======== Supplied material

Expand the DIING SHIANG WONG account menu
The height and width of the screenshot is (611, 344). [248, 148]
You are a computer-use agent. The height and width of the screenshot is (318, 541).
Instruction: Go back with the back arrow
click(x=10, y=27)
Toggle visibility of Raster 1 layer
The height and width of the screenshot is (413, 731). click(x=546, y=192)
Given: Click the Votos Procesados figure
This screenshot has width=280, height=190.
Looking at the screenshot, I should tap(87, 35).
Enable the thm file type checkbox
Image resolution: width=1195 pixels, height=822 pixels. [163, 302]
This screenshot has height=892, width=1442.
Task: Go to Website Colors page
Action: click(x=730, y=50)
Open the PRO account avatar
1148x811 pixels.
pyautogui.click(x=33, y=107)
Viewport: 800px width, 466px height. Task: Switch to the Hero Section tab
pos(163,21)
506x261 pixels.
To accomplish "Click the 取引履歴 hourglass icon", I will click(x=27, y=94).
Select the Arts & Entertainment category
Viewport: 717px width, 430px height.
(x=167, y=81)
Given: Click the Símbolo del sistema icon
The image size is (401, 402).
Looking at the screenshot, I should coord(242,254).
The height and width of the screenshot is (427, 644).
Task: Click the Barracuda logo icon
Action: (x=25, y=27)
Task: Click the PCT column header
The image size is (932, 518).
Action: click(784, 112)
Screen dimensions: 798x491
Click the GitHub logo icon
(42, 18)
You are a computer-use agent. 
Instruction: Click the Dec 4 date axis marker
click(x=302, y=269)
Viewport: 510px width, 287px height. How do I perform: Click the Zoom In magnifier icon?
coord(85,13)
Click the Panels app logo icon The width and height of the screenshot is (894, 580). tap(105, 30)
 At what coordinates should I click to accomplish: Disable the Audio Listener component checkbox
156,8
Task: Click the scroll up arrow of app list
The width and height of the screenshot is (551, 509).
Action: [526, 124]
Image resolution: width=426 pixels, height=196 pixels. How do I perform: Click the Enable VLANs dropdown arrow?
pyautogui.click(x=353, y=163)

================

Description of the task: Rewrite the material starting with the line containing "Task: Click the scroll up arrow of app list" and going on through the end of the material, requests included, and shift every coordinate in the answers up by 34.

Response:
Task: Click the scroll up arrow of app list
The width and height of the screenshot is (551, 509).
Action: [560, 158]
Image resolution: width=426 pixels, height=196 pixels. How do I perform: Click the Enable VLANs dropdown arrow?
pyautogui.click(x=387, y=197)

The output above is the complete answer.